Last night was a not so-so good night for me. I cried a lot causing my eyes to bloat. I look like a fat raw Chinese now. Tch. It’s just a small misunderstanding and nonsense issue between my brother and I. I just don’t understand him. I really don’t. And in the first place, he’s the one who started it. He threw cusses at me, in person and in FB. That’s why I deactivate my account there. He said I am the one who should be blame, too. But heck, I know what happened, I won’t hysteric like that if he didn’t do something wrong and bad and painful to me. I’ve never been cussed by my parents or guardians neither my friends! He’s the only worthless person who ever did that to me. I don’t care if people will tell me I am disrespectful. He’s not worth my respect, after all. Never will I respect him. EVER in my life!
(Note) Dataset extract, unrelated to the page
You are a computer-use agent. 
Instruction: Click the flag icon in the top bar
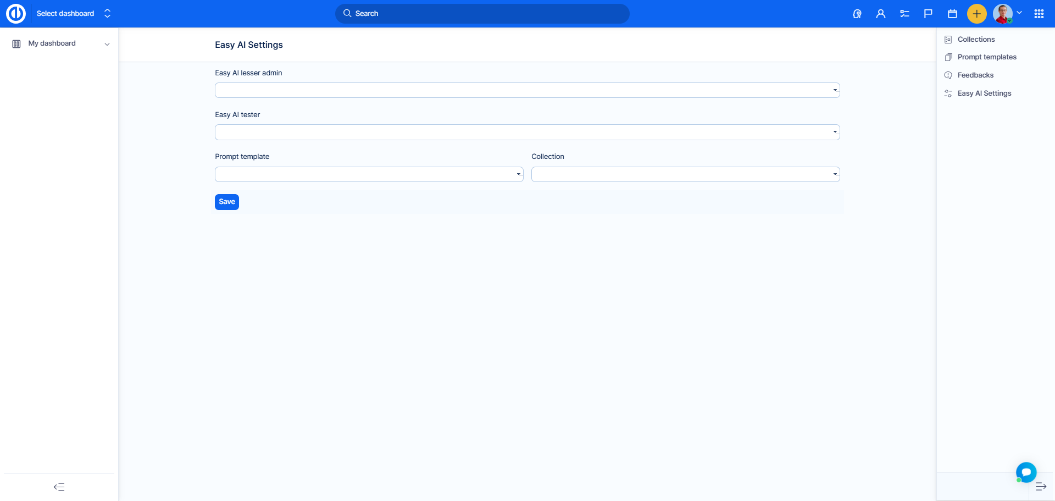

But wait, he’s not the reason why I cried. I already told you, he’s not worth my respect nor my tears too. The reason why I silently cried last night was because of Mama. I heard her cry again over the phone because of us. She said she’s already tired. She said she want to give up. She also said to me the number one fact about our family. “Wala na nga kayong tatay, ganyan pa kayong magkakapatid?” Okay, who’s not going to be emotional with that? After she said that fact, I remained speechless. I know if I talk, I will burst in tears. So I remained silent, listening to her cries til the phone line was dead.
I know some things need to be private and some things should be kept to yourself forever but I feel like I need to release this emotions I am feeling right now. Last night after the call, I took a pen an paper and wrote something… unusual. You know what I wrote? I wrote a death note. Yes, a death note. I told everything in that letter. My feelings, the pain, everything. I also said in that letter that If she’s tired because of the situation, I am more tired because I have this kind of family. I have this kind of problems, and because I have this kind of life. And yes, I’m about to give up. You know what I did? I restrained myself from breathing. But I can’t. I’m afraid, to be honest. Maybe I just can’t let go and be dead because I’m still in love with life, even though life doesn’t love me.
Problems will end. Challenges and obstacles will be over. But life will remain life, even people dies, life goes on.
Even though it’s hard, even though sometimes the thought of ending things is occurring my mind, as much as possible, I want to remain alive.